Disons-le d’emblée : Macron se trompe d’époque et nous fait perdre du temps. Il applique des recettes complètement inadaptées au monde des années 2020, comme s’il était resté bloqué intellectuellement à l’époque de l’euphorie libérale des années 1990 et du début des années 2000, le monde d’avant la crise de 2008, le Covid-19 et l’Ukraine.
Le contexte actuel est pourtant celui de la montée des inégalités, de l’hyper-prospérité patrimoniale et de la crise climatique et énergétique. L’urgence est l’investissement dans la formation et la santé et la mise en place d’un système économique plus juste, en France et en Europe, et plus encore à l’échelle internationale. Qu’importe : le gouvernement continue de mener une politique antisociale d’un autre âge.

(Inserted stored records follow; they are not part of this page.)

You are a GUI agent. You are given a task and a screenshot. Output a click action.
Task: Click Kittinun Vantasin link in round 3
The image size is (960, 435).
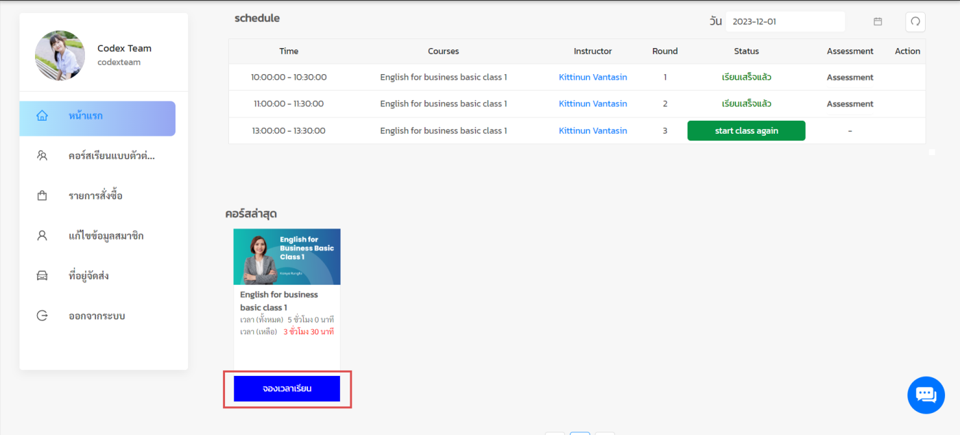point(592,131)
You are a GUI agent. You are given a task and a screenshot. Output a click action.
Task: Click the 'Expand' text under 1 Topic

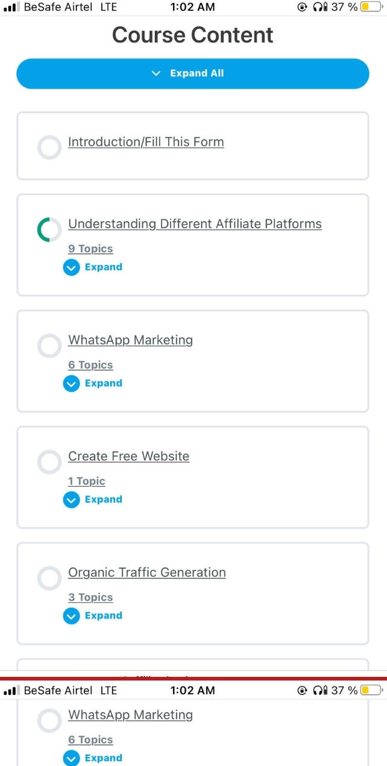coord(103,499)
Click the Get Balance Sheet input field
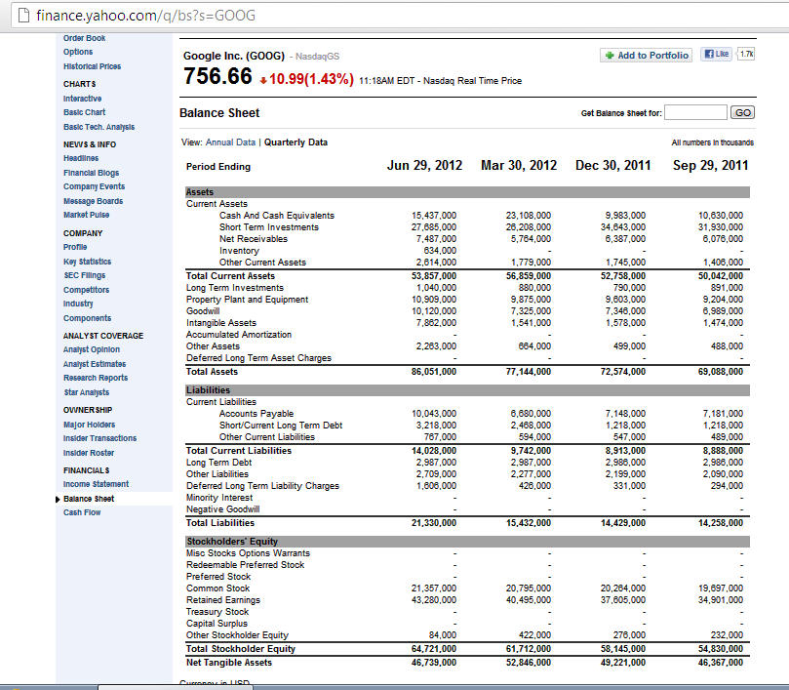Screen dimensions: 789x690 tap(695, 112)
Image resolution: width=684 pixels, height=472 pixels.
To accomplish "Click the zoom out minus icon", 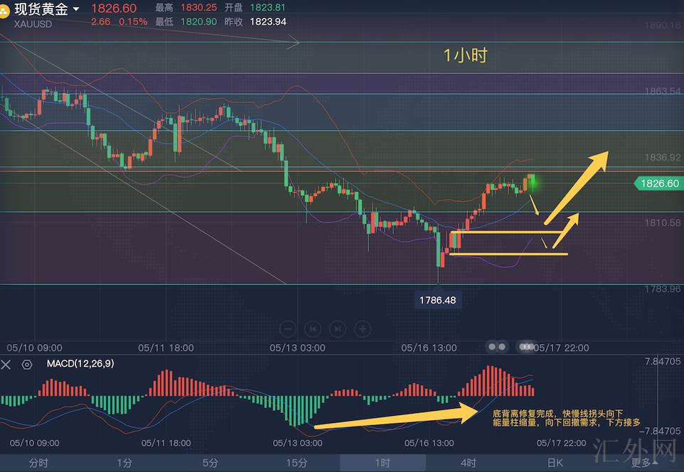I will pos(287,328).
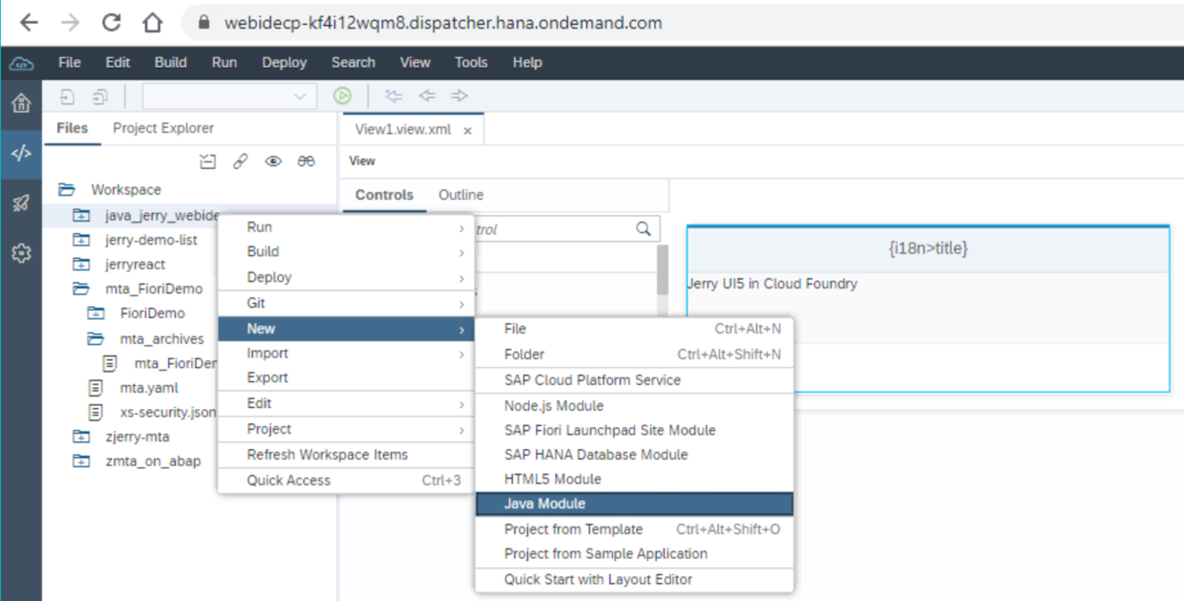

Sur les retraites, Macron avait tenté, en 2019, de porter l’idée d’une retraite « universelle », avec une unification des règles entre les régimes, qui sont effectivement trop complexes. Le problème est qu’il soutenait une retraite universelle très inégalitaire, consistant grosso modo à perpétuer jusqu’à la mort les inégalités abyssales de la vie active.

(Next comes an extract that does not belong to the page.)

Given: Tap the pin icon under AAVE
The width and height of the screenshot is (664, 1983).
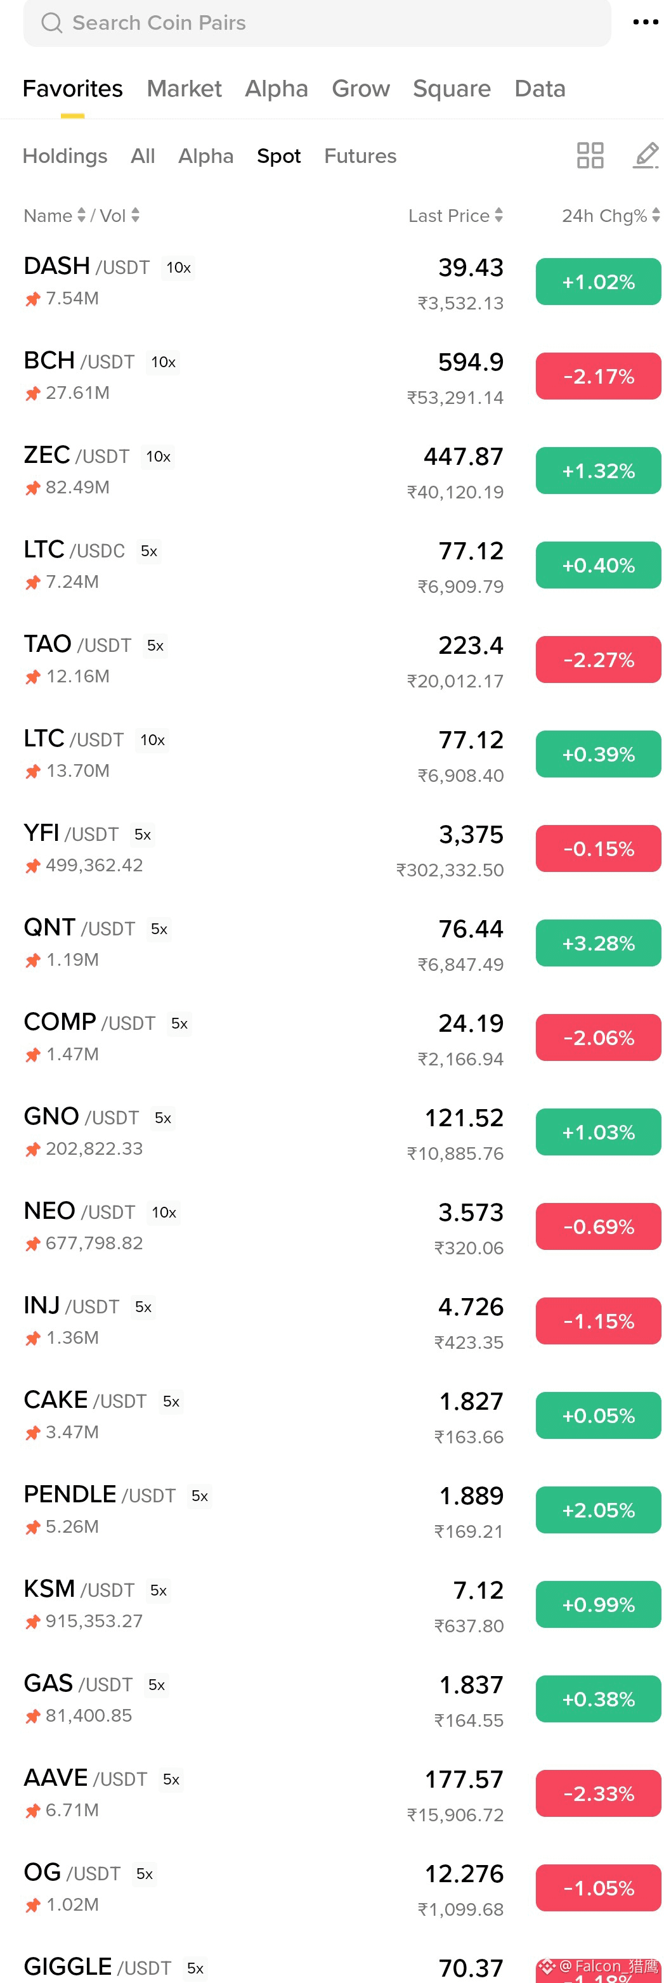Looking at the screenshot, I should point(32,1811).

Bien d’autres retraites universelles sont possibles, en mettant l’accent sur les petites et les moyennes retraites, avec un taux de remplacement variant avec le niveau de salaire, le tout financé par un prélèvement progressif sur les revenus et les patrimoines (avec, par exemple, l’introduction d’un taux de contribution sociale généralisée (CSG) de 2 % sur les 500 plus grandes fortunes, qui rapporterait à lui seul 20 milliards d’euros).

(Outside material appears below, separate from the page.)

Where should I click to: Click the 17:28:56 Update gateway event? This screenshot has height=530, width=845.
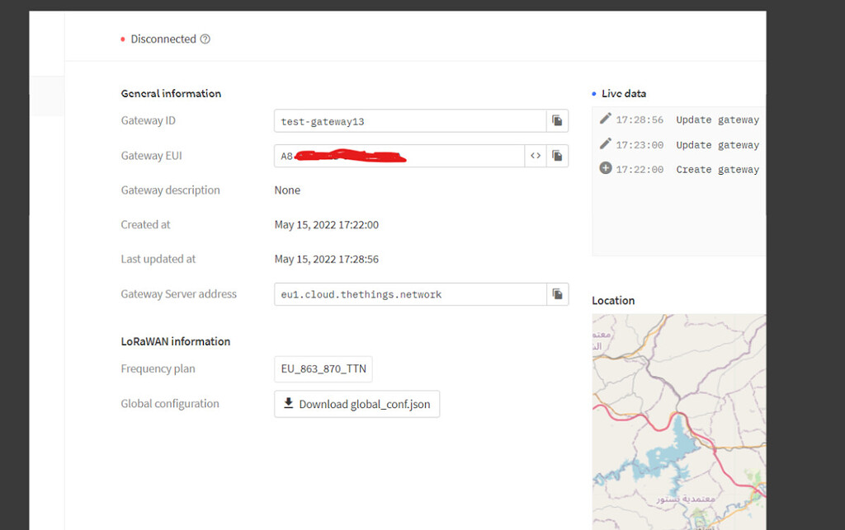coord(693,120)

Gâchis social et économique
Aujourd’hui, Macron ne cherche même plus à faire semblant et à jouer au modernisateur de l’Etat social : la réforme des retraites de 2023 vise simplement à lever de l’argent, sans aucun objectif d’universalité ou de simplification. Il s’agit même de la plus opaque des réformes paramétriques que l’on aurait pu imaginer.
Les nouvelles règles sur les carrières longues sont totalement embrouillées. La prétendue mesure sur les petites retraites à 1 200 euros concernera finalement moins de 3 % des retraités, et il aura fallu un an au gouvernement pour arriver à ce chiffrage toujours très approximatif, alors qu’il a à sa disposition tout l’appareil d’Etat et dépense des milliards en cabinets de conseil.
La réalité, qu’il est maintenant impossible de dissimuler, est que les efforts pèseront avant tout sur les femmes ayant des salaires bas et moyens, qui devront travailler deux ans de plus sur des métiers difficiles et mal rémunérés, quand elles sont encore en emploi.